Behavior always has a Positive Intention.

This is one of those blindingly obvious things that just eludes as all from time to time. Basically, the point here is that anything someone is doing is because they are trying to achieve some goal for themselves. From their perspective, there is a reason and a motivation for their behaviors. Even in cases where those reasons or motivations seem irrational to us, or are hidden from them.

Our whole intellect is designed to pursue our desires and achieve our goals. Even in cases where we aren't aware of what those desires might be. For example, we see this in our preservation instinct and our self-defense mechanisms. Our brain resolves all the inputs and formulates responses that will further our internal goals. This is why some people are spenders and some are savers, some people are aggressive and some are timid, and so forth. Internally, they have goals in mind which motivate and drive their behaviors.

When you understand that people are never just acting in a vacuum, and are always acting in alignment with their goals, it becomes easier to empathize, understand, collaborate with, or even control them. When you are aware of their goals and motivations, you can predict or rationalize their behaviors. When you witness their behaviors, you can derive their goals.

To take this a little further, consider people watching a sporting event or chess match. It's easy to assume each player or coach just wants "to win". But the reality is that they have other goals which dictate the constraints and subordinate goals to winning. For example, they might want to manage exposure to risk, protect certain players or pieces, or have a preference for certain techniques or plays. These constraints and subordinate goals will impact their decisions and behaviors. So when people ask "Why'd he call that play?" or "Why did she try that attack?" they are only verbalizing that they don't understand these other non-obvious motivations.

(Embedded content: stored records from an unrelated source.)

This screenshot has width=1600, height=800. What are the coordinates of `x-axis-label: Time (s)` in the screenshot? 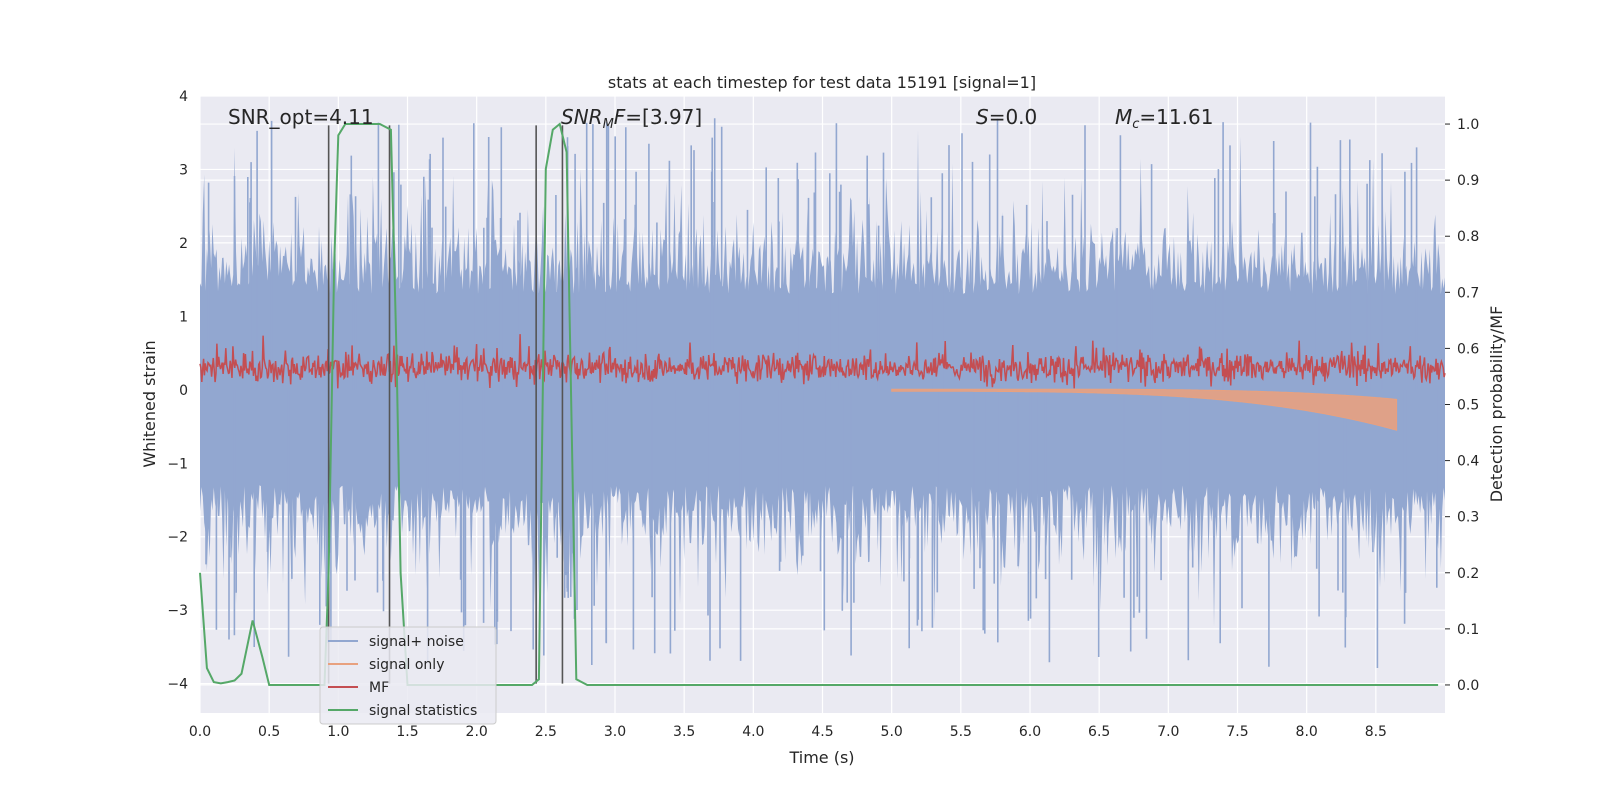 It's located at (821, 758).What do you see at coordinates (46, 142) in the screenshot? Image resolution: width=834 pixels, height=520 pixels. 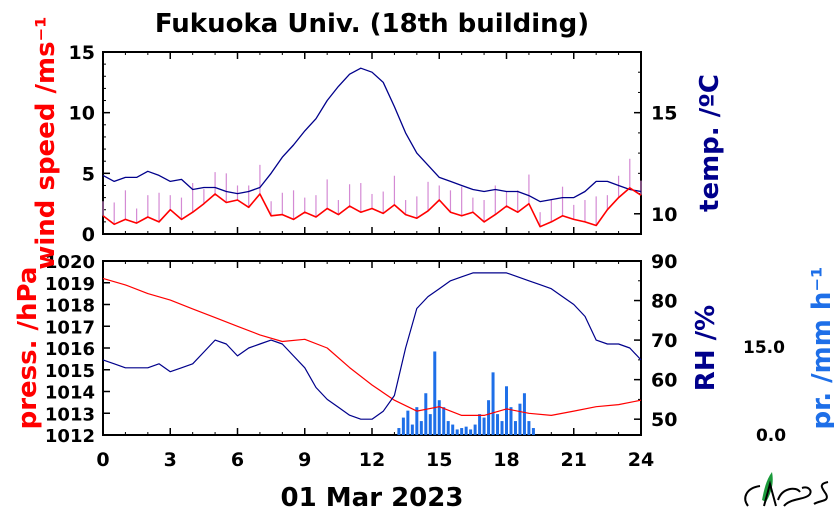 I see `wind-axis-label: wind speed /ms⁻¹` at bounding box center [46, 142].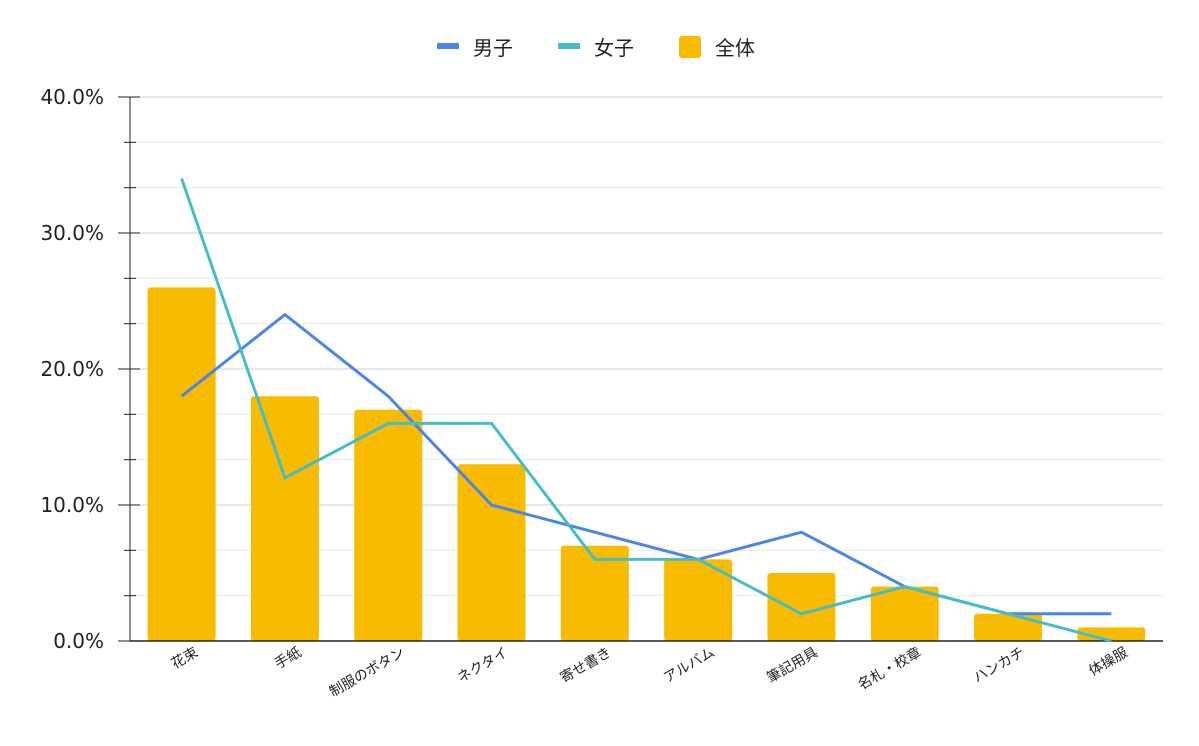 Image resolution: width=1199 pixels, height=746 pixels. Describe the element at coordinates (288, 659) in the screenshot. I see `x-tick-label: 手紙` at that location.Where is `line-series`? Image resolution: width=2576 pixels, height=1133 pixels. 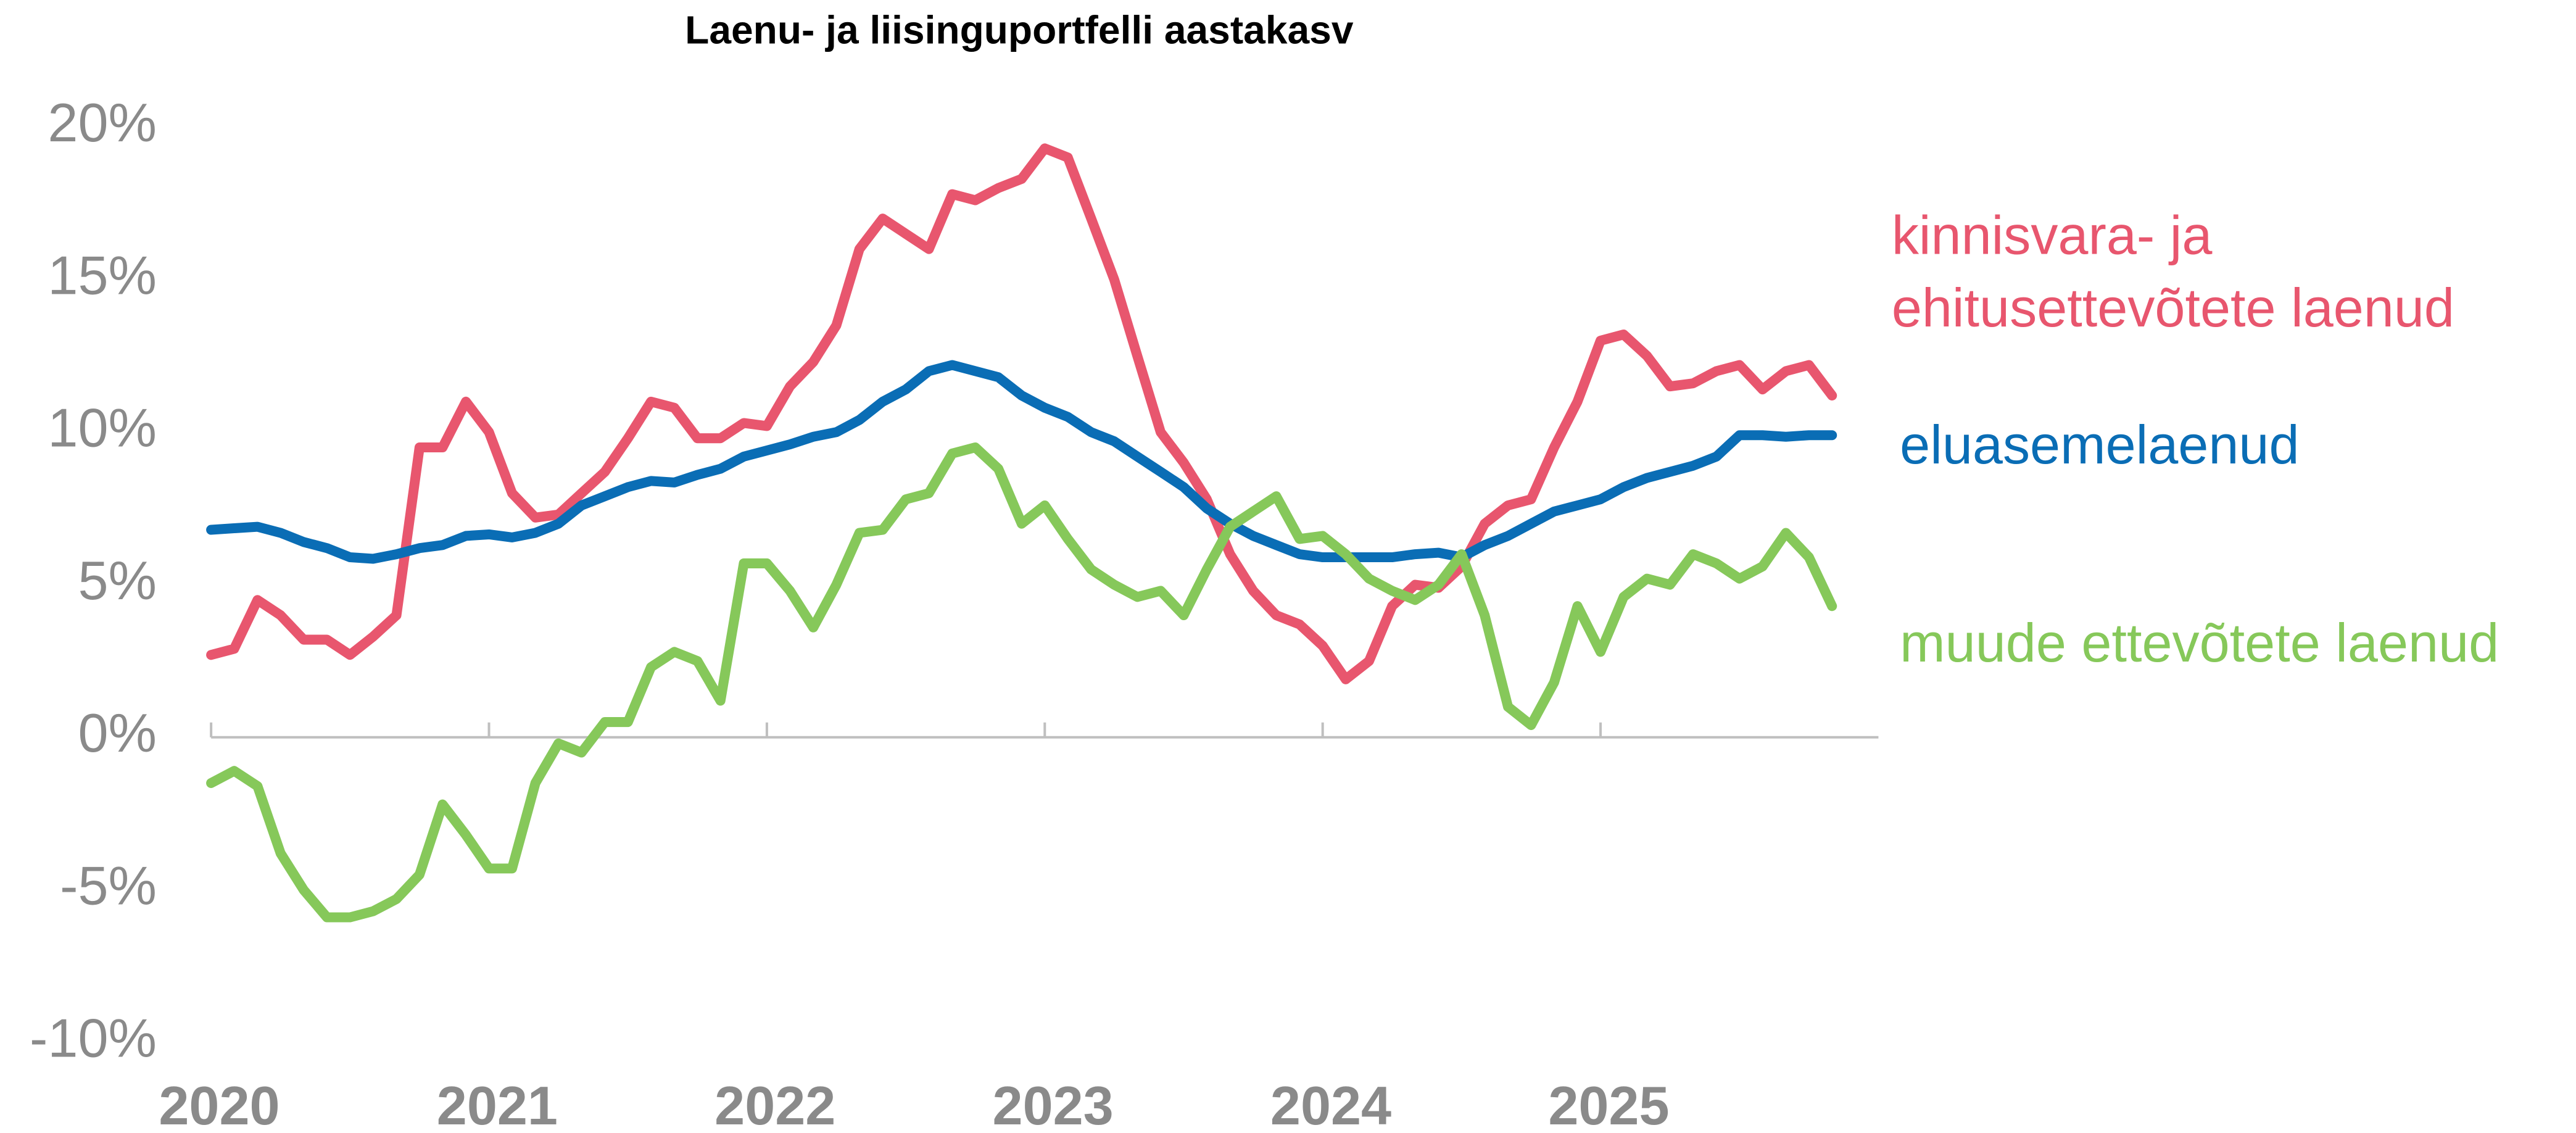
line-series is located at coordinates (1022, 462).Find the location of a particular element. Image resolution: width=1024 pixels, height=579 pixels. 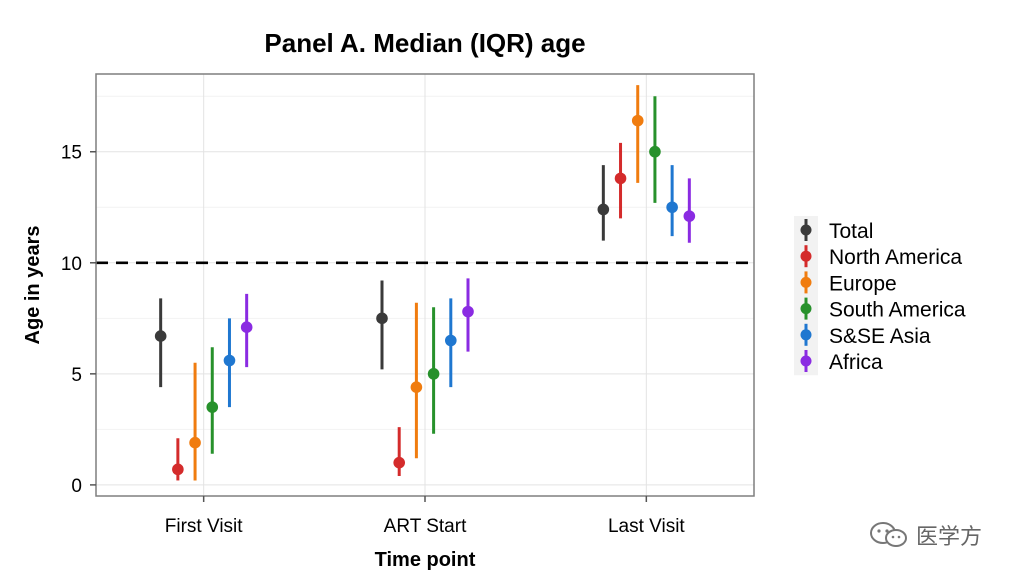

The twist on positive intention is due to the nature of perspective. Often I would substitute the word Purpose instead of Positive Intention. This is because most people understand positive to "good" or "beneficial". In reality, the only person that is true for is the one demonstrating the behavior. It might very well be painful or hurtful or "bad" to others. But in their mind it's serving a purpose. Perhaps hidden and subconscious, but very real.

To put this in practice, pay attention to how people behave when the goals are very public. You will still see them act in unique ways which gives you clues to their hidden goals and motivations. For example, watching people shop is a great way to get a view into their psyche. Do they check prices first or follow colors? Do they check sizes before saying they like something? These are simple examples but they can be extrapolated to how people order food in a group, the questions they ask about the news, or how they act at a party. Are they thrifty, self-conscious about their weight, a leader or follower? The key to unlocking most peoples inner picture of themselves starts with simple observations like this.

In every situation, we are individually running all the inputs through our internal goal-seeker and deciding on a response that best gets us what we want. Watch what people do when the goals are obvious and you'll find out all those other hidden goals they don't even know about themselves.